代表作の「タクシードライバー」では、ヴェトナム帰りの元海兵隊員である主人公が精神を病んで、次期大統領候補暗殺を企て、テロリストへと変貌していく姿を描いています。監督はマーティン・スコセッシで、ロバート・デニーロとのコンビで数々の名作を世に出してきました。
マーティン・スコセッシもシチリア系イタリア移民の子として生まれました。

「ゴッドファーザーPartⅡ」のコッポラファミリーはシシリアンとの地縁、血縁のつながりが深いのではと推察しています。

マフィアであるシシリアンはアメリカにおいてもシチリア島出身者でなければボスにはなれません。
それほど、地縁、血縁を重んじます。

シチリアの歴史は古代、ギリシャ、カルタゴ、ローマと入れ代り立ち代りの支配を受け、中世においてはカトリック、イスラムの支配争いに翻弄され、近世においては、スペインの支配、ナポレオン戦争を経て、近代イタリア統一に向かいます。

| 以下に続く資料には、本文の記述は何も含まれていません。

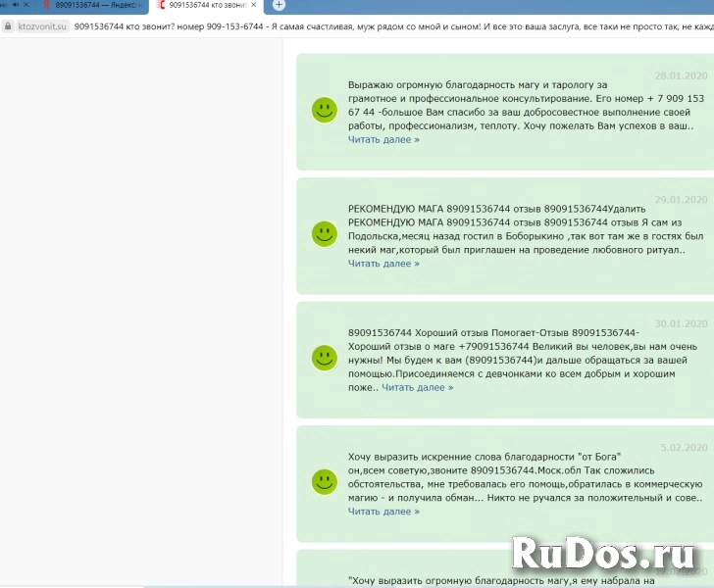714x588 pixels.
Task: Close the Yandex search tab
Action: [x=142, y=6]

シチリアではイスラム、カトリック等、宗教が混然一体として寛容性が育まれてきたわけです。

また、民族としは、北アフリカのチュニジアとも目と鼻の先で、カルタゴの支配をうけたこともあり、アラブ系(セム系)の住民が多いのも特徴です。

特に海洋民族のフェニキア人(セム系)が多く、地中海をまたにかけて、イベリア半島からエジプト、フェニキア地方(現在のレバノン)までの地中海交易において重要な役割をはたしてきました。

シシリアンのパレスチナの地への思いが深い所以です。

シルベスター・スタローンの「ロッキー」において、妻のエイドリアン役を演じたタリア・シャイアはフランシス・フォード・コッポラの実の妹です。

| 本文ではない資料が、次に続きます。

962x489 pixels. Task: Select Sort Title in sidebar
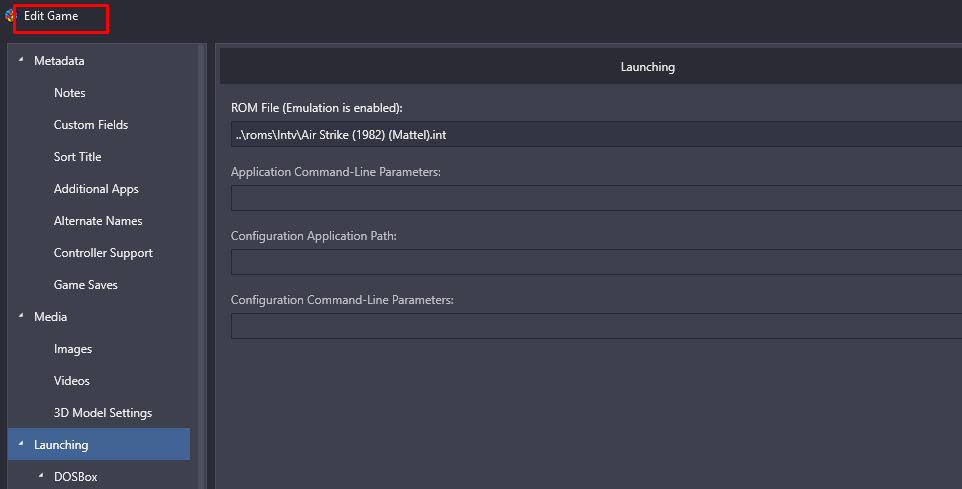[77, 156]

シルベスター・スタローンと大親友のアーノルド・シュワルツェネッガーの代表作は「ターミネーター」です。

「ターミネーター」の監督はジェームズ・キャメロンです。

私は今回のトランプ新政権のなかで、財務長官に指名されたスティーブン・ムニューチンに注目しています。
ゴールドマン・サックス出身ということばかり取りざたされていますが、ハリウッドの投資家として有名で、オリバー・ストーン、ジェームズ・キャメロンと親しい間柄です。

オリバー・ストーンの「プラトーン」はヴェトナム戦争批判、ジェームズ・キャメロンの「アバター」はアフガニスタン紛争、イラク戦争批判であり、二人ともアメリカの軍産複合体の暗部を抉り出そうとしてきました。

ハリウッドの映画業界はアラブ、ユダヤの大富豪の余剰金で成り立っていると言っても過言ではないようです。

それも、反戦、平和主義者によって支えられてきています。

メリル・ストリープのスピーチのなかで、人種、民族、宗教の差別による排除の論理が横行すれば、ハリウッドで映画を作る人はいなくなってしまうというくだりがありますが、まさにその通りだと思います。

ここで、よく考えねばならないことは、反ユダヤ、反イスラムについてです。

キリスト教、イスラム教、ユダヤ教は三大一神教といえども、みな同じ旧約聖書を原典としています。
過去2000年の歴史においては、平和主義の寛容の精神で共存共栄してきたのが大半です。

一部の過激派に対する反イスラム的風潮と軍産複合体に操られた戦争屋による反ユダヤ的風潮を増長するような単純化は、本来穏健なイスラム、ユダヤの人たちにとって大変危険なものとなります。

トランプの政策は反イスラム、親イスラエルととらえる論調が大半です。
イスラムへの偏見とパレスチナ人迫害のイスラエル強硬派と与するのであれば、危険は際限なく増幅されていくことでしょう。

そういう意味でメリル・ストリープのトランプ批判は歴史に残る名スピーチであったと思います。

話を戻しますが、ロバート・デニーロはやはり「コッポラファミリー」として、シシリアンの地縁、血縁関係なのだと思います。(私の勝手な推測ですが、)

シチリアはキリスト教とイスラム教が共存共栄してきたところです。
人種的にはアラブ系が多く、シシリアンの心のゴッドファーザーはPLOのアラファト議長だったと聞きます。

メリル・ストリープのスピーチをロバート・デニーロの賛辞とワンセットで読むべき理由はここにあります。

イスラエルは今後単純化された反ユダヤ主義により、世界で孤立していく可能性が大きくなっていくものと思われます。

トランプの親イスラエル政策が、平和主義者の集まりのハリウッドのスポンサーであるスティーブン・ムニューチンの起用に見られるような深謀遠慮によって、パレスチナとの融和をもたらすことを企図したものであることを願ってやみません。

また逆にロバート・デニーロのメリル・ストリープへの賛辞がハリウッドは平和主義者ばかりではなく、テロに訴えることも辞さないことを暗に仄めかしているようにも思えてきます。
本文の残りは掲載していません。